### AIM OF THE EXERCISE
Return, from the lines below, each one that includes the word "computer".

--- INFORMATION SUPPLIED ---

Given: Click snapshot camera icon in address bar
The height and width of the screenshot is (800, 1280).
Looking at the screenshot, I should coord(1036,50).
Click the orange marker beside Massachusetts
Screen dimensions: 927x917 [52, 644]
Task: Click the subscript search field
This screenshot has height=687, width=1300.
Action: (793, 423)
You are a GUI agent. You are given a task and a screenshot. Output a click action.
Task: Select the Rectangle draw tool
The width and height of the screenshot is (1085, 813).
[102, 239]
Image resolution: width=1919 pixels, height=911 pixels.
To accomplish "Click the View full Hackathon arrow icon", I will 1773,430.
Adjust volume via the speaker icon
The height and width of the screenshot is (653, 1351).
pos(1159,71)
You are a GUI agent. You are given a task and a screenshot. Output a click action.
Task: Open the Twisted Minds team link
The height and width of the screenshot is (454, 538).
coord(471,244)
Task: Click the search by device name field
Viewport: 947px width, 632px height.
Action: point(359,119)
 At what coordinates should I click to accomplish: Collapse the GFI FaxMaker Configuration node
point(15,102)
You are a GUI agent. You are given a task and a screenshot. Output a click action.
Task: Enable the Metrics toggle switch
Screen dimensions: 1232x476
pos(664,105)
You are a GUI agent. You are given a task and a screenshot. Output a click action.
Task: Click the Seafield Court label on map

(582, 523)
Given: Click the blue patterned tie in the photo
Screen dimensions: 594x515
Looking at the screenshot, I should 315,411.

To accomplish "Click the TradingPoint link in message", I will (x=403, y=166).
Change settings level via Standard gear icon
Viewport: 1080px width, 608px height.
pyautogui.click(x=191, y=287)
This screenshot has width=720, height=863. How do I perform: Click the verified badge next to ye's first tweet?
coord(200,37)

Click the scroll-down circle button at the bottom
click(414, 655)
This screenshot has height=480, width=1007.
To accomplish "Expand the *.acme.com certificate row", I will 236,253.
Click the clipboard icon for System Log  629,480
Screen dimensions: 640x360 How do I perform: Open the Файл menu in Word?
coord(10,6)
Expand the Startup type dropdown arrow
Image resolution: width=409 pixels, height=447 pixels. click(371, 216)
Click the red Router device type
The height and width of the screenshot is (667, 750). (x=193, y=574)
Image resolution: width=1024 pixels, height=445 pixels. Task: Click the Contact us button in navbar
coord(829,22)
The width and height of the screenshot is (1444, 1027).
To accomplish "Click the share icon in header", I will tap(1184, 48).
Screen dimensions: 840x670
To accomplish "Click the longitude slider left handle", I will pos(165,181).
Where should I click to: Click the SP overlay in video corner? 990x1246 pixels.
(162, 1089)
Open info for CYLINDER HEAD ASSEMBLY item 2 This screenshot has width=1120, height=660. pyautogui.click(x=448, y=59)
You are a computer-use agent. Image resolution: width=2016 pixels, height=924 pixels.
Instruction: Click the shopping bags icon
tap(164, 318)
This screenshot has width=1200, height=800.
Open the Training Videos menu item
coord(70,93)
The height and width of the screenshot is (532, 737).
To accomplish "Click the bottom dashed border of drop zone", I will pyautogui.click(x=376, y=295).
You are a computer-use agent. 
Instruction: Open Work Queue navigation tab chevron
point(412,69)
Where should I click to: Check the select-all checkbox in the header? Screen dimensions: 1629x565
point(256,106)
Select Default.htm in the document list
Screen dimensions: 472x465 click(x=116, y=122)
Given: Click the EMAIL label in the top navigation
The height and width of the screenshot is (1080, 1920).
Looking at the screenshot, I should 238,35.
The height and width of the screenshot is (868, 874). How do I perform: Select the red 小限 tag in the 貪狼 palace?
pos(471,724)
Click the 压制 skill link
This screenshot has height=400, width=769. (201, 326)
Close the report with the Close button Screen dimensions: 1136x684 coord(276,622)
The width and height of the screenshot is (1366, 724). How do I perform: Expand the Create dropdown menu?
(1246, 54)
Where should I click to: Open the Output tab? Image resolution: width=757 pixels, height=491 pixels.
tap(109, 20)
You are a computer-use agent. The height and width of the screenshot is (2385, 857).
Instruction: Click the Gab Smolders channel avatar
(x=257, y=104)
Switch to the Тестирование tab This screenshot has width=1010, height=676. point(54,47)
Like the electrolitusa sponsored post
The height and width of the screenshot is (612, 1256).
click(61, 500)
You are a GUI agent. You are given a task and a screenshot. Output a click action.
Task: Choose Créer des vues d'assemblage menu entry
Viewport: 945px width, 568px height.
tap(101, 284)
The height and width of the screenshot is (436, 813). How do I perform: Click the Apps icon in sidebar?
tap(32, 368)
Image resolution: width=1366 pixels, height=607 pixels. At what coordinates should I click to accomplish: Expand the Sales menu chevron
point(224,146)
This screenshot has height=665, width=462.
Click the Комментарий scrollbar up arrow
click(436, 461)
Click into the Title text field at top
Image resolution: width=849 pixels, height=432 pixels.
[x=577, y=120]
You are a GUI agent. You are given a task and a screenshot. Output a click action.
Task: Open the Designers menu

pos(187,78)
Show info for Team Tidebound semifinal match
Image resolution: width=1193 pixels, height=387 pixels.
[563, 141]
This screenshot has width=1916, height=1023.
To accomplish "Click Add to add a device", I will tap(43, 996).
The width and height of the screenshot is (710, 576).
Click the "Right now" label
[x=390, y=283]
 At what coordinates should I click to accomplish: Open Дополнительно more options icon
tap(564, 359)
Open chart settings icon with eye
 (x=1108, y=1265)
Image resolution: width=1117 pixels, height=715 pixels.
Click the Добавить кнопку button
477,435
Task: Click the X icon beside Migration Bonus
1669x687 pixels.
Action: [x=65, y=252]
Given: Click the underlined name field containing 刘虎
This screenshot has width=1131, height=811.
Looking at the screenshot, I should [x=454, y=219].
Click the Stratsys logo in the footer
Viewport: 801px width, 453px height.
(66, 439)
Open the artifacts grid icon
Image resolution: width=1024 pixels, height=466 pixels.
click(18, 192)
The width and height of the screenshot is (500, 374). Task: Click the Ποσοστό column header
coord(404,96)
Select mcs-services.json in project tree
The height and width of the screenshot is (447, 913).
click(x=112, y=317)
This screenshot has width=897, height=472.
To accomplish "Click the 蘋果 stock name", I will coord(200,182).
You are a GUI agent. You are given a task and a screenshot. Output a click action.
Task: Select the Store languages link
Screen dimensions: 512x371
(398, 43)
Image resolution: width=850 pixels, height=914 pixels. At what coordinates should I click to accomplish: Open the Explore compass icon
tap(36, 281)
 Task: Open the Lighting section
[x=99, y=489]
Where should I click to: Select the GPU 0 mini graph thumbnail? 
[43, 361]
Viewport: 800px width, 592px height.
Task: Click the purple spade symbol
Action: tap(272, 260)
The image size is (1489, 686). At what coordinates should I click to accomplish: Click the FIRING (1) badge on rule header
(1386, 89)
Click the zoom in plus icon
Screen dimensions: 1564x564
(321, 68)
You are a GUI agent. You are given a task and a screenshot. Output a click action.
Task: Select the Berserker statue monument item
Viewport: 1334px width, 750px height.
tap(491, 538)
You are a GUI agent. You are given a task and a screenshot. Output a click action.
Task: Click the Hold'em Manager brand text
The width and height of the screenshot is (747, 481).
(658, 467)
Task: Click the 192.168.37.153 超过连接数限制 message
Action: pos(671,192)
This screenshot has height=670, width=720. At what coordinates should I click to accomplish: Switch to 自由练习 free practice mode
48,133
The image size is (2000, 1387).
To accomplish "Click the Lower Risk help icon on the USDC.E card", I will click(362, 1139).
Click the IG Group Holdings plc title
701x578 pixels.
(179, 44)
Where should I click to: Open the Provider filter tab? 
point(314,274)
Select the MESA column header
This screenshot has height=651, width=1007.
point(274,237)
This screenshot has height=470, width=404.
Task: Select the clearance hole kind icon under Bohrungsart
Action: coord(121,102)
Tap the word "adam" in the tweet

---

### PROBLEM SOLUTION
You are a computer-use agent. Image resolution: width=2016 pixels, height=924 pixels.
You are a computer-use agent. 
You are a computer-use agent. The height and width of the screenshot is (2385, 857).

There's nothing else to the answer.